Randy Bowen, a PICU nurse at Texas Children’s for more than 25 years, recalls when critical care moved from the Abercrombie Building to West Tower. He says the move into Lester and Sue Smith Legacy Tower has been a huge game changer in the delivery of patient care.

“Coming into this space now, supplies us with so much flexibility and the availability of resources to provide the patient care that we’ve always excelled at doing,” Bowen said. “But I think now we’re exceeding that and it’s just been exciting be part of the whole process.”

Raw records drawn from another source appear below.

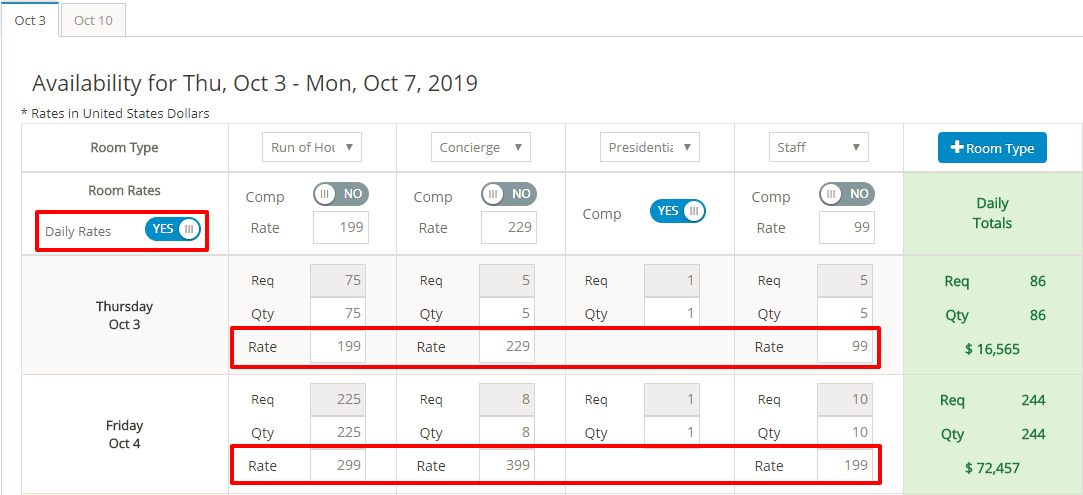Edit Thursday Qty for Run of House
The width and height of the screenshot is (1083, 495).
coord(340,314)
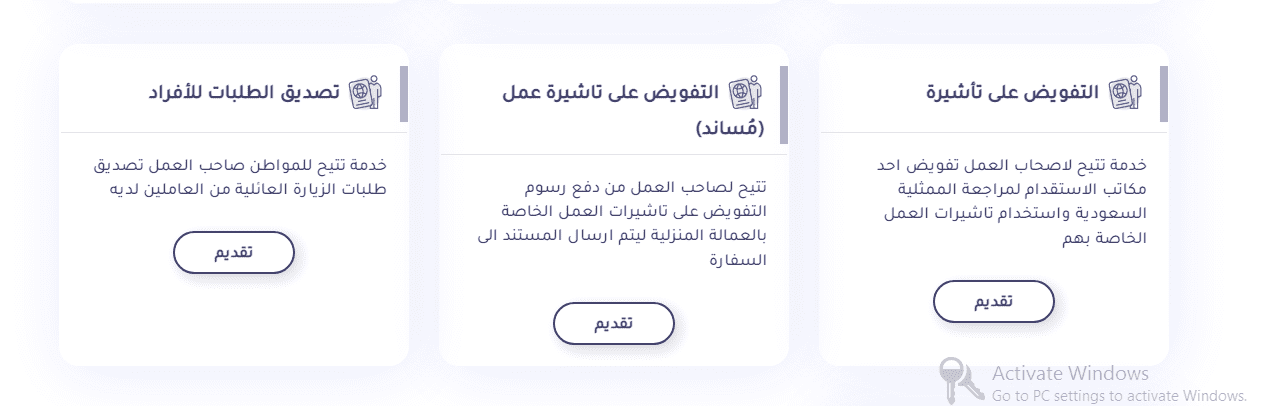Click the Activate Windows watermark text
The image size is (1271, 406).
1070,373
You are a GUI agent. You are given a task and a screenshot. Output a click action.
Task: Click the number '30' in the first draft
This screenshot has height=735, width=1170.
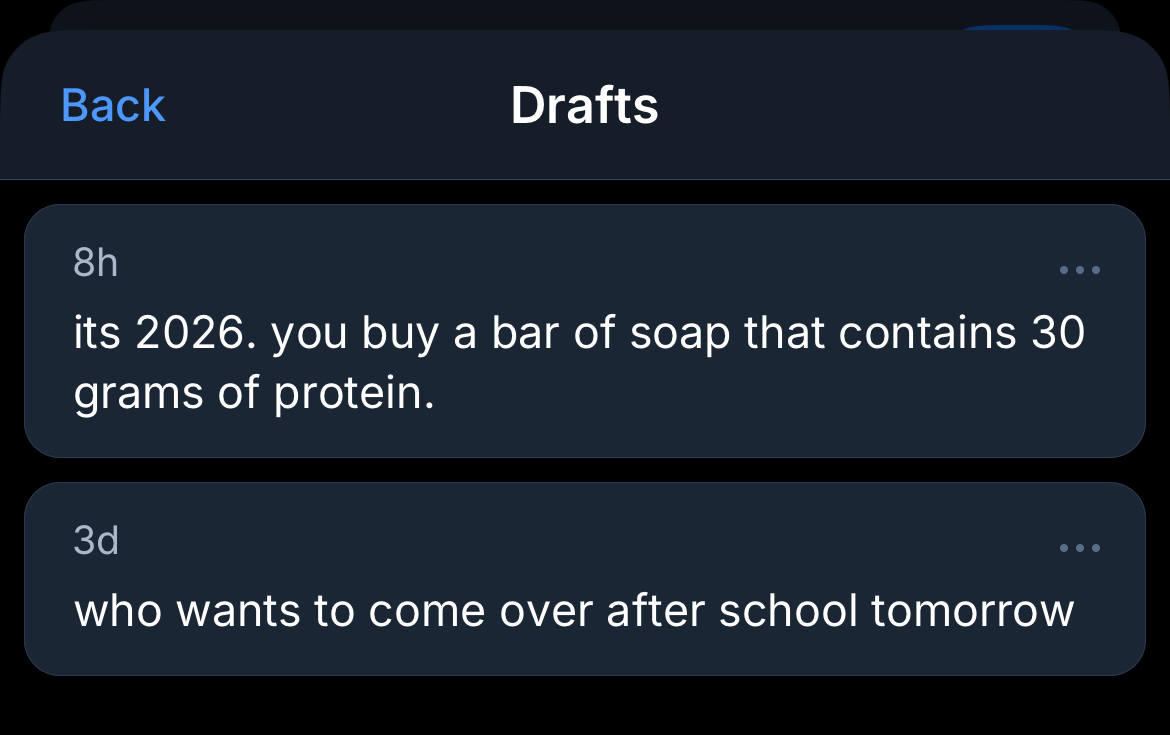click(1058, 333)
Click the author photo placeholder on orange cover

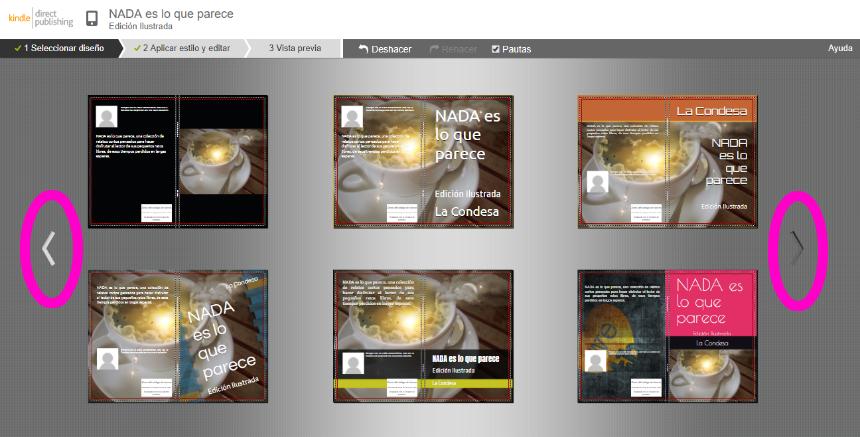(598, 182)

Since Lester and Sue Smith Legacy Tower opened on May 22, 2018, Texas Children’s critical care, cardiology, surgical and radiology teams have been very busy caring for our hospital’s sickest patients.

To date, the new tower has had 3,839 patient admissions in the pediatric and cardiac intensive care units. More than 9,000 patients have received care at Lester and Sue Smith Legacy Tower’s outpatient Heart Center clinics, and over 700 catheterization and 239 intraoperative MRI procedures have been performed here.

A total of 3,455 surgeries have been completed in the tower’s state-of-the-art surgical and cardiovascular operating rooms, totaling 13,921 surgical hours. Since the tower’s helipad opened last November, Texas Children’s has had 123 landings, allowing for greater access to Texas Children’s for the sickest patients.

“We have everything under one roof to take care of all of the sickest children,” said Texas Children’s Surgeon-in-Chief Larry Hollier. “All of the diagnostic capability, the OR capability, the interventional radiology capability and then the ICU care. After visiting all of the leading children’s hospitals across the country, I can say without a doubt, no other children’s hospital has something like Legacy Tower.”